State-of-the-art ambulance simulators coming to West Virginia
Officials hopeful it will bolster department numbers
BRIDGEPORT, W.Va (WDTV) - Emergency services across the state are getting more support. It’s all part of the $10-million allocated by Governor Justice through the CARES Act back in December.
5′s John Blashke has more details.
Monday, Gov. Justice’s office announced a new program utilizing state of the art ambulances and equipment.
The purpose is to simulate real life scenarios EMS workers may find themselves in on a day to day basis.
John Hitchens the EMS Program Director at Pierpont College says these simulations have EMS workers and trainees think on their feet. He says it’ll better prepare them for a real emergency where they won’t have guidance.
“So they we can go through an entire scenario, let them treat the patient as they would in the field, and then immediately afterward we can go into a debrief and go over the areas where they did well and some of the areas they may need help in,” said Hitchens.
Hitchens says the program utilizes high tech equipment and realistic mannequins that can bleed, breathe and even talk like people.
The 5 new ambulances are being placed throughout the state and can travel to schools and EMS departments for training and demonstrations.
Healthnet Aeromedical Services is providing the ambulance and equipment.
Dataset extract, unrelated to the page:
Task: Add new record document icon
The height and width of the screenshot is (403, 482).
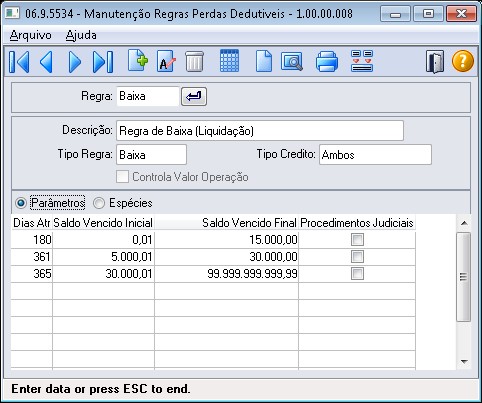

Its president and CEO, Clinton Burley says it provides great opportunity to the areas most in need of help.
“To think about an EMS clinician, in a rural part of West Virginia, miles and miles away from perhaps a hospital that may have a simulation center -- having that brought to their community to their EMS station to be able to have access to that it really changes the structure,” said Burley.
Hitchens says he’s hopeful these new ambulances will help recruit and maintain EMS workers.
“If they can see that and understand the difference that they can make in someone’s life, I think that may point them in the direction of EMS and pre-hospital care,” said Hitchens.
Hitchens says these simulations are most likely to be implemented by December of this year.